▶ **TRECHO SELECIONADO**:
------------
Do outro lado temos o marxismo em forma, mas não em conteúdo. Ou melhor, um materialismo que não se baseia na economia. Penso principalmente em Catherine MacKinnon, quando esta troca os termos da análise marxista para uma feminista. O esquema é: (1) fundamento da condição humana > (2) divisão da sociedade > (3) dominante > (4) dominado > (5) instrumento da dominação. No marxismo clássico, o esquema fica assim: (1) trabalho > (2) classe > (3) burguesia > (4) proletariado > (5) produção. No feminismo, o esquema é: (1) sexualidade > (2) heterossexualidade > (3) homem > (4) mulher > (5) desejo. No caso de raça, cabem aqui teorias que põem o racismo como fundamento de todas as dominações (onde racismo é visto como primeira criação de diferenças entre humanos) e o antirracismo pan-africanista. Por vezes caindo sob a alcunha de pós-marxistas, essas explicações preservam do marxismo o materialismo (no sentido de que a opressão se funda em relações concretas), o estruturalismo (porque a vida social se constitui reproduzindo determinadas estruturas) e a ideia de totalidade (aquela opressão em específico perpassa todas as relações e é fundante), ainda que nem sempre a perspectiva revolucionária. O inimigo é o próprio sistema de dominação em específico (sexismo, racismo, "LGBTfobia").
Num terceiro momento temos o que vou chamar de marxismo acessório (que é a interseccionalidade, na verdade). Digo aqui de uma visão de classe como uma das categorias de opressão. Nessa visão, as opressões funcionam segundo lógicas próprias, produzindo experiências específicas e que se cruzam no meio do caminho. Uma mulher negra sofreria com as consequências do sexismo e com as consequências do racismo. Fosse pobre e periférica ainda, aí mesmo estaria numa encruzilhada das opressões. O cruzamento das opressões não só gera "somas" das opressões, mas opressões específicas. Autoras como Kimberle Crenshaw e Adriana Piscitelli são nomes reconhecidos nas análises interseccionais. O objetivo dessa abordagem é esmiuçar a realidade social buscando entender e solucionar as formas concretas (e portanto específicas) em que se dão as opressões. O marxismo surge aqui como uma explicação relevante, mas não suficiente da dominação (nem mesmo da de classe, que deve levar em conta outras categorias). Os inimigos são vários, provavelmente o inimigo é o próprio poder (o fundamento das dominações).
Cada uma dessas abordagens tem contribuições gigantescas, assim como problemas profundos. O marxismo clássico tem grande papel em mudanças sociais concretas, o que se deve bastante à aliança de teoria e prática (as diversas organizações de esquerda, em especial as partidárias são o meu foco aqui). Todavia, o marxismo tomado dessa maneira apaga (ou subsume) quaisquer desigualdades que não as de classe. Assim, todos os problemas parecem poder ser resolvidos com o bom e velho socialismo. Oras, não me parece que homofobia e misoginia possam ser satisfatoriamente explicadas pela luta de classes. Assassinatos de homossexuais e estupros de mulheres, por exemplo, só podem ser explicados por vias econômicas se deixarmos de lado as especificidades que levam tal atrocidades a acontecer - e que nos levam a questões mais complicadas também: importa a classe de quem estupra? Existe mulher negra burguesa?
------------
▶ **LISTA DE TAREFAS**:
[a] Indique se cada afirmação a seguir está de acordo com o texto sobre marxismo e opressões. Responda sim ou não e cite literalmente as palavras do texto que decidem a questão. (i) No esquema feminista, o quinto termo, o instrumento da dominação, é o desejo. (ii) Na visão do marxismo acessório, o marxismo é uma explicação suficiente da dominação de classe. (iii) As explicações chamadas de pós-marxistas sempre conservam a perspectiva revolucionária do marxismo.
[b] Prossiga o texto sobre marxismo e opressões a partir da última frase apresentada.

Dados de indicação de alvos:
------------
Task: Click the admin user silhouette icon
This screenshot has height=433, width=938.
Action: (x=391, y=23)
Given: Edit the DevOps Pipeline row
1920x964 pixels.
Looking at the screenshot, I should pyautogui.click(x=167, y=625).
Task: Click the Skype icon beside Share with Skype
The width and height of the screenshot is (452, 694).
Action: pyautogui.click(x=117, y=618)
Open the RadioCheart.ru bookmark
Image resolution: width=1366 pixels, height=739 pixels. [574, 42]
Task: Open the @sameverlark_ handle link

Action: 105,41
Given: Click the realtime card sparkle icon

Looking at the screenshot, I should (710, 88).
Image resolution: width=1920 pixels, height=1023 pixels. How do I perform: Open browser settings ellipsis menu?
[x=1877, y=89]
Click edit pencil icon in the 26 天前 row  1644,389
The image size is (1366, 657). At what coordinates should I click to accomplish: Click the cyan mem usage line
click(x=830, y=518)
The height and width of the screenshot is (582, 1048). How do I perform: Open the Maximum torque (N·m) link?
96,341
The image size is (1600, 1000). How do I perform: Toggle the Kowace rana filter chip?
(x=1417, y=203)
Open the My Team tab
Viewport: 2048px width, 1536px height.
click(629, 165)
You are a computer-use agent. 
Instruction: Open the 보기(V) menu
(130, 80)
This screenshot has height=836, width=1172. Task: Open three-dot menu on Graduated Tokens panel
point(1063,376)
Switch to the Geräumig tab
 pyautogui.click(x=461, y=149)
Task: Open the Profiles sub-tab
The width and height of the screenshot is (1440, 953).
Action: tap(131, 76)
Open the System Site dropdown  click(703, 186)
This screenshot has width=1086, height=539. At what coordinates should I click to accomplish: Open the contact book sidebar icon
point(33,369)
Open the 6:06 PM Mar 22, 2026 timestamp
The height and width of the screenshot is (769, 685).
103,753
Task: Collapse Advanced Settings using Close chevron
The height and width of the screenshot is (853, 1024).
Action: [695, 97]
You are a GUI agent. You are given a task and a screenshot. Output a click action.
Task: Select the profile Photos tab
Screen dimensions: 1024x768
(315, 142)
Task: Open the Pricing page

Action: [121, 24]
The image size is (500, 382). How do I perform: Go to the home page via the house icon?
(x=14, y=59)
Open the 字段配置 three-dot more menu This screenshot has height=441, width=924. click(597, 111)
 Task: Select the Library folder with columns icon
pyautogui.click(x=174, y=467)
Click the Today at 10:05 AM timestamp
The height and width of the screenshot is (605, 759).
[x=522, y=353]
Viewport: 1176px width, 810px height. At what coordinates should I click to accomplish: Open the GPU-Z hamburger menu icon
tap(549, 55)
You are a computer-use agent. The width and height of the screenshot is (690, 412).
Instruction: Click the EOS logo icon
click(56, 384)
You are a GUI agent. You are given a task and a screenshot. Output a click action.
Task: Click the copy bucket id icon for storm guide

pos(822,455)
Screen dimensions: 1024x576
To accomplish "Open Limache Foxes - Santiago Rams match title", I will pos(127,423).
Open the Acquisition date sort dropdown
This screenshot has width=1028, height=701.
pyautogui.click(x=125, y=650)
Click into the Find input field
------------
▶ **RESULTADOS ESPERADOS**:
[a]
(i) Sim: "No feminismo, o esquema é: (1) sexualidade > (2) heterossexualidade > (3) homem > (4) mulher > (5) desejo."
(ii) Não: "O marxismo surge aqui como uma explicação relevante, mas não suficiente da dominação (nem mesmo da de classe, que deve levar em conta outras categorias)."
(iii) Não: "ainda que nem sempre a perspectiva revolucionária."

[b]
O marxismo formal, por outro lado, é excelente para entender as opressões em específico e, mais do que isso, para a organização política, conseguindo elaborar pautas muito bem definidas (vejamos como os feminismos, movimentos LGBT e antirracistas se tornam mais objetivos quando suas análises e, portanto, demandas se tornam "autossuficientes"). Entretanto, se no marxismo clássico classe é o fundamento de toda a dominação, aqui gênero (ou sexo), sexualidade ou raça se tornam as categorias fundantes de todas as clivagens da vida social. De saída temos um problema: não podemos considerar mais de uma categoria como fundante. Vimos isso acima com classe. O feminismo negro, por exemplo, surge numa crítica ferrenha à tomada da categoria mulher como universal/unívoca (ou seja, gênero como uma categoria "pura"), o que apaga as especificidades e necessidades de diversas mulheres.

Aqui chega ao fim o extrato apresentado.